Monday, April 25, 2005

Drift

I've been giving a lot of thought on how things have changed. Oddly enough, nothing is as it used to be, and I doubt that in the near future it'd still be the same. Things change. People change. And I dare say that I too change.

I was inspired to write this down after reading a friend's blog entry. It made a lot of sense. There is a certain sadness when people you were once close to seem to just drift away. In my friend's entry, she talked about people you introduced becoming closer than you are to any of them. Here, it's a bit different, but also the same. Why is it that some people get along better than others. There are people who've known each other for years, and yet barely really know one another. And there are people who've just met for a few days and they're already very close. Does it have to do with personality? I've had my fair share of these experiences. You could even say that I've had so much that it wasn't even fair anymore.

There is a certain quirk in life I've noticed, and I've tried giving it a name. I call it the "Law of Drift." Basically, people drift from one another. A group of friends may be close now, but sooner or later, one will get separated from the group. It won't happen abruptly. It'll take time. But the end result will be that one person gets left behind when the group proceeds to the next level of bonding; a driftwood separated from the collective mass of floatsam. This has happened to me. I drifted, they drifted, whatever. The end result is, we're not on the same current anymore. And that is very sad indeed.

So how do you stop from drifting? I don't think you can stop it. No matter how hard you try, people just drift. Often it isn't even by anyone's choice. You don't notice it until you open your eyes and realize that there's already a huge gap. When that happens, the hard question is, "what do you do?" Do you try to bridge that gap knowing full well that it will never completely be closed, or do you try to drift yourself closer to other people instead?
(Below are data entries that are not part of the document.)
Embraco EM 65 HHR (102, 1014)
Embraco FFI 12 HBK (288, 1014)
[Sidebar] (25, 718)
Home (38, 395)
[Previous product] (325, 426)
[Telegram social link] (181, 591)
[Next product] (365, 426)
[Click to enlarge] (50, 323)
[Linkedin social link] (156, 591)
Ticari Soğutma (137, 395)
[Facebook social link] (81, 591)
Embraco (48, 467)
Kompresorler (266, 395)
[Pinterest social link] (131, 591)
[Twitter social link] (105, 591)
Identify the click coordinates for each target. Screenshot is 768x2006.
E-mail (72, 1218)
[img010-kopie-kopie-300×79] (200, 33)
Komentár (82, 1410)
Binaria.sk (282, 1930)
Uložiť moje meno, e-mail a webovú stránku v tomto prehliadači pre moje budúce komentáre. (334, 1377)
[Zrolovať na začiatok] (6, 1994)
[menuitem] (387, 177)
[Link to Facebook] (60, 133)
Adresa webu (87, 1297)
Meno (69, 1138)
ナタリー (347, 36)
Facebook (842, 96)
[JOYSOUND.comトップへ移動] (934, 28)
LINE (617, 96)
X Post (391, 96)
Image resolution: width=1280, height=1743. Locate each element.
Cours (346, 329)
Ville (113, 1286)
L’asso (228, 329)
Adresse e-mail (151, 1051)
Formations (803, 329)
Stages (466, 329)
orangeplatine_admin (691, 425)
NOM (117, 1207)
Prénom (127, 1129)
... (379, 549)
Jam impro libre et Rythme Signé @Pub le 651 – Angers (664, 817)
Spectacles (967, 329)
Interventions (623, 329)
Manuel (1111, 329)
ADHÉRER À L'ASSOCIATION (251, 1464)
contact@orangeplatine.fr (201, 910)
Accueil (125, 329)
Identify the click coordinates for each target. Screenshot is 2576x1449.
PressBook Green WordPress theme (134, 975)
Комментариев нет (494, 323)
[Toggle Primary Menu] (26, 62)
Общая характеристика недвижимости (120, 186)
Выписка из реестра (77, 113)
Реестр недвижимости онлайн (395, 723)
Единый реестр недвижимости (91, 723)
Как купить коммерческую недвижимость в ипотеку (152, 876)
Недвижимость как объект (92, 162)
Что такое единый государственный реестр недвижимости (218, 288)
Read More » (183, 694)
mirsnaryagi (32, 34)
But perhaps the harder question is, "why did you drift in the first place?" You won't often have a straight answer for this because it happened over a good amount of time.

In DotA, when you're in a bad lane and you keep getting nuked to helplessness, there are 2 general things you can do to make sure you don't end up worthless in the later part of the game. You can either ask for help and counter-harass the other team to clear your lane, or just switch to another lane. So which one would you choose?

The life of a driftwood is a lonely life indeed.